Sunday, January 24, 2021

‘TIL DEATH DO US PART’

SSgt. Lelton H. Pittman, U.S. Army - WWII

            Were they still living, yesterday would have been my grandparents’ ’ 75th wedding anniversary. Childhood friends, they were both dating other people when he joined the Army, in March of 1943. A year later, while he was back home on emergency leave for his grandmother’s funeral, they saw each other briefly at the service. They each knew that the other had recently broken up with their boyfriend/girlfriend. He asked if he could write her, and she said yes. And then he was back aboard a train headed back to California to finish his training, and then on to the South Pacific to fight the Japanese.

Margaret Clay
        Through their letters, a relationship blossomed, but then.... he’d tell you he had always been head-over-heels for her. By Christmas, he attempted to propose to her in one of his letters, repeatedly saying he had ‘a very important question to ask her’. Finally, on the last line, he chickened out, asking instead ‘did she believe in Santa Claus’? He did follow through in the next letter, and, of course, she said ‘yes’.... but he never quite lived that one down.


        As he was on New Guinea, at that time, he sent money for his parents to go pick out an engagement ring for him and take it to her. Throughout 1945, he was ‘in the thick of it’ overseas, and she was busy teaching school on an emergency teaching certificate; yet they continued to write one another every chance they got. And then suddenly, the War was over.

The week he was mustered out of the Army, his Daddy took the truck down to Birmingham to pick him up, as it was snowing so bad that the buses couldn’t risk the icy road conditions of North Alabama.  She said that they’d honked the horn three times as they passed by her house just so she’d know that they’d made it back safe. Mamaw was a worrier. Over the next week, the young couple had the only ‘dates’ they ever had before their wedding, which consisted of them sitting, surrounded by her many younger siblings, and visiting at her parents’ house each evening.

Our Beloved Mamaw

            That next Wednesday, less than a week after his return home, they stood in his parents' living room and were married.  A second snowstorm had hit the area, again making the roads practically impassable, requiring that his father go out on the tractor to bring the preacher to the house for the ceremony.
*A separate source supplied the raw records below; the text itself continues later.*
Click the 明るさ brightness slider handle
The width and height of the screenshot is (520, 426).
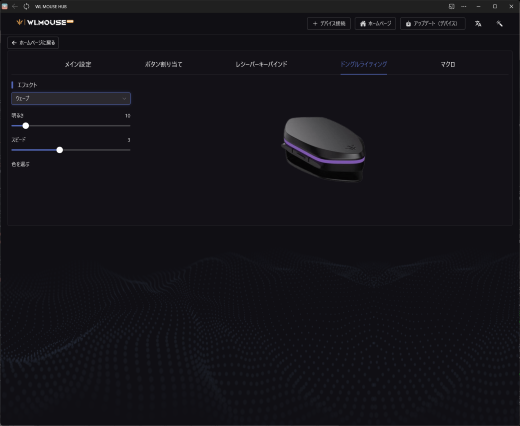coord(26,126)
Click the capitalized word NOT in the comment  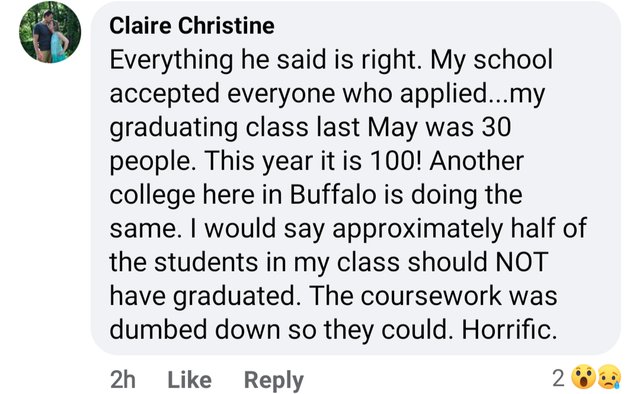point(521,262)
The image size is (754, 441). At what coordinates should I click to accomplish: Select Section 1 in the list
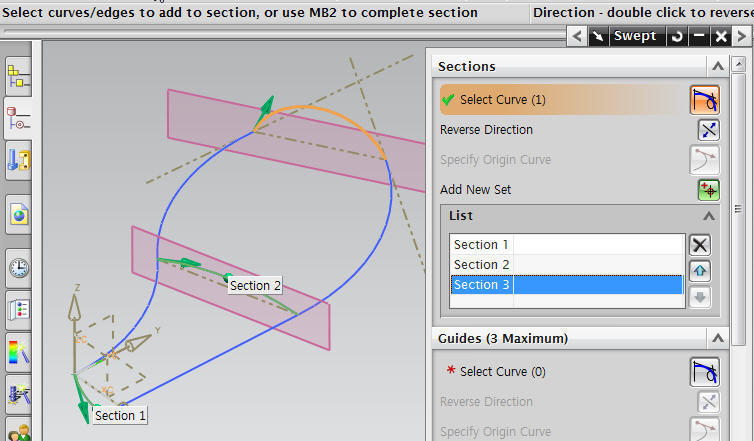[x=566, y=245]
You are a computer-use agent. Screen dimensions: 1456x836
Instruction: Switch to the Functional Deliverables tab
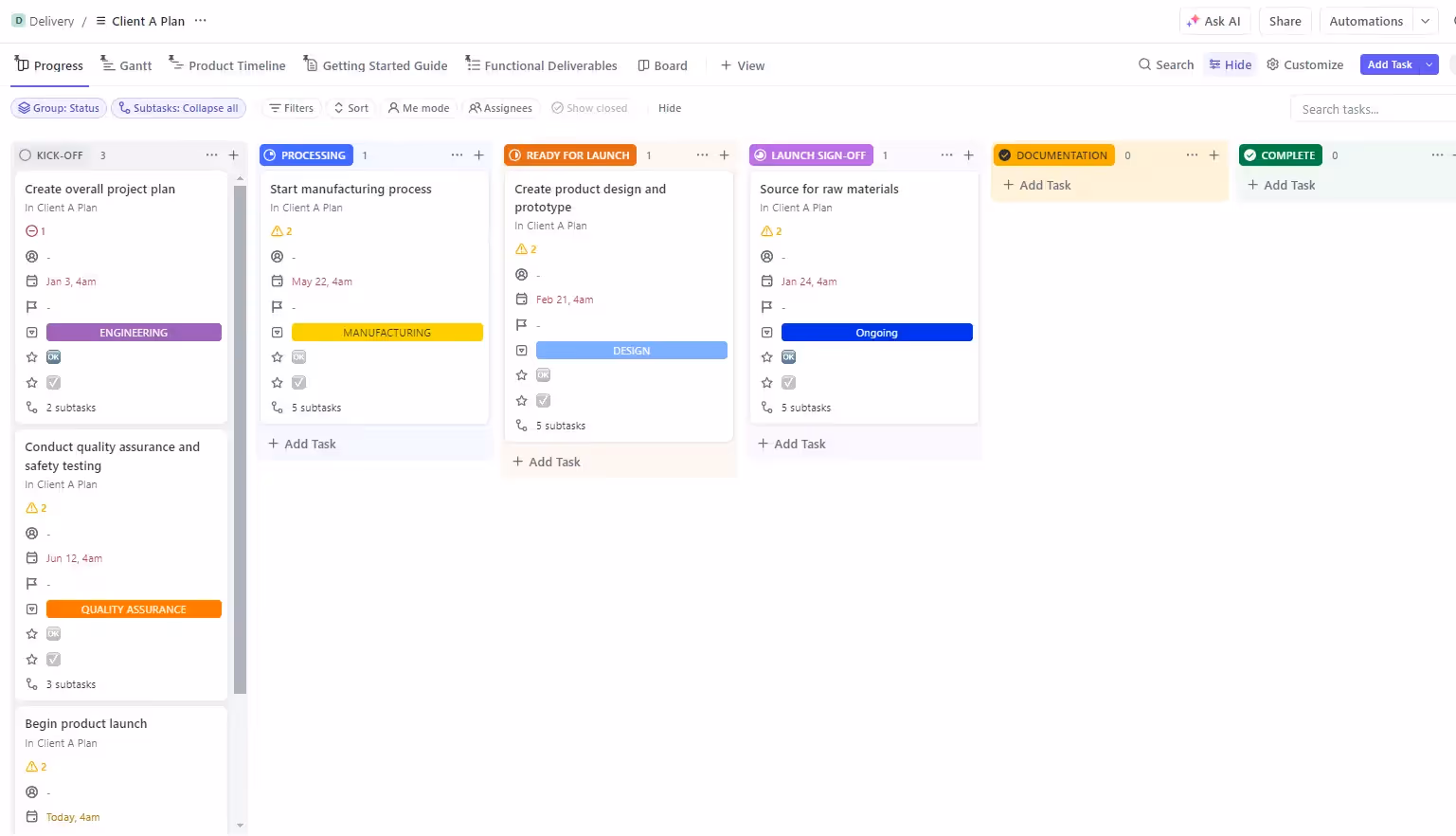click(x=542, y=64)
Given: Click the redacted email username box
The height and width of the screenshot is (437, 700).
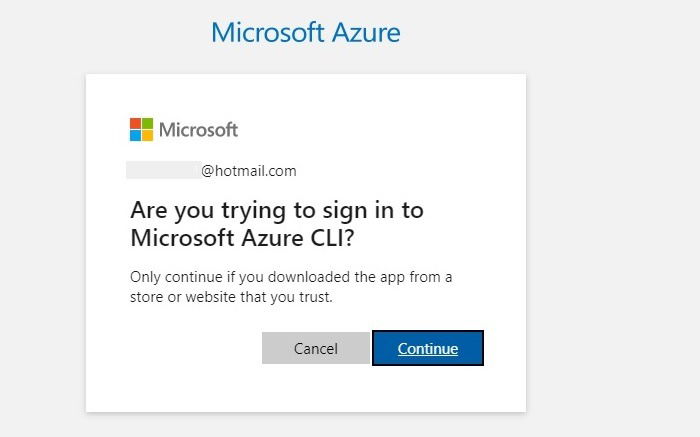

They were married for 52-years when the Good Lord called my Papaw home, in February of 1999. Mamaw would live another dozen years without him, but she never stopped missing him or loving him.

Ask any of the family what they remember most about our Mamaw and Papaw and they’ll most likely tell you it was how the two of them constantly bickered and fussed with one another about almost anything and everything imaginable. At times, it was plumb exasperating, and at others, absolutely hilarious.

Our Wonderful Papaw

            As a matter of fact, the two of them once went back and forth during a conversation, in regards to a specific length of time. Mamaw said ’18-months’, and Papaw corrected her, saying ‘no, it was a year and a half’. This went on for several, several minutes, until my Momma finally interrupted them to point out to Mamaw that a year and a half WAS 18-months. Mamaw blustered, and Papaw just grinned with a mischievous twinkle in his eye. He loved to ‘get her goat’, and she was bound and determined that he wasn’t ‘always right’. Still.... that they loved one another was obvious. Who knows.... maybe the bickering banter was their ‘love language’.

Regardless, they were shining examples to their children and grandchildren of what devotion to one's spouse should be. They never gave up on one another, and the result was a partner for life. She never 'wanted' for a thing, and he was provided for like a 'king'.